Ok so my Intuos 2 wacom tablet recently randomly stopped working. It made a noise when I plugged it in and the lights on the tablet respond to when I push down with the pen, but nothing on the screen would move. After reinstalling the latest driver twice and restarting the computer, and removing my settings... it finally works... but NOT with photoshop 7. WTF that's like the only program I need it to work on. 

So can anyone help me out? my OS is windows 7 home premium.

NVRMND FIX'D IT


----------



## Runefox (Mar 15, 2010)

I'm not terribly familiar with tablets, but from what I've heard, Windows 7 causes problems with tablet input.
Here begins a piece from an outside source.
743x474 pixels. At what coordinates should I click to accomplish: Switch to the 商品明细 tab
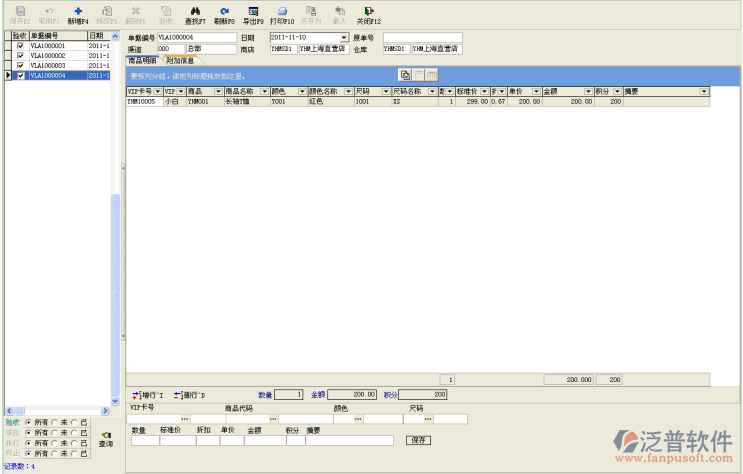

You need to disable the Windows Tablet PC Input service (link nicked from Arshes Nei in another topic) - Though I'm not sure if this is the root of the problem.


----------



## ToeClaws (Mar 15, 2010)

Do you mean that tablet itself made a noise?  'cause that would be a bad thing. :/

Well, as is often my suggestions, it's another thing a LiveCD can help with.  Most versions of Linux will support a tablet natively in the kernel so you don't need to install drivers.  If you boot the system up on the LiveCD, you can tell right away whether the tablet is working or not.  If it seems to function fine under Linux, then it some sorta driver thing in Windows - perhaps along the lines of what RuneFox suggested, or that the driver in Windows is corrupted and needs to be re-installed.  If it doesn't work under Linux either, then the tablet might be busted.  LiveCD's from Mint, Ubuntu or Puppy Linux should all work fine.


----------



## CombatRaccoon (Mar 15, 2010)

The tablet PC option was already checked off... I reinstalled numerous older versions and the latest of the drivers from wacom. I'd like the avoid downloading linux if possible as it would take up way too much space...


----------



## Runefox (Mar 15, 2010)

Actually, what ToeClaws is on about with Linux is downloading a LiveCD; You burn it onto a disc and it gives you a full Linux desktop on a CD without needing to install anything. You can use it for testing things like this.


----------



## ToeClaws (Mar 16, 2010)

Aye - the 650M image you download only sits on your hard drive temporarily while you burn it to a CD, then you can delete it.  The CD contains the entire OS, and will boot the system when you restart the computer (providing your system is set to boot from the CD before the hard drive, which most are).  If you don't already have a program that can make bootable CD's from an ISO image, you can get one like ImgBurn (very easy to use).


----------



## Irreverent (Mar 16, 2010)

ToeClaws said:


> Do you mean that tablet itself made a noise?  'cause that would be a bad thing.



USB device connection noise, I suspect.


----------



## ToeClaws (Mar 16, 2010)

Irreverent said:


> USB device connection noise, I suspect.



Ah, event noise.  Personally, I hate those.  

Nice new avatar Irre!


----------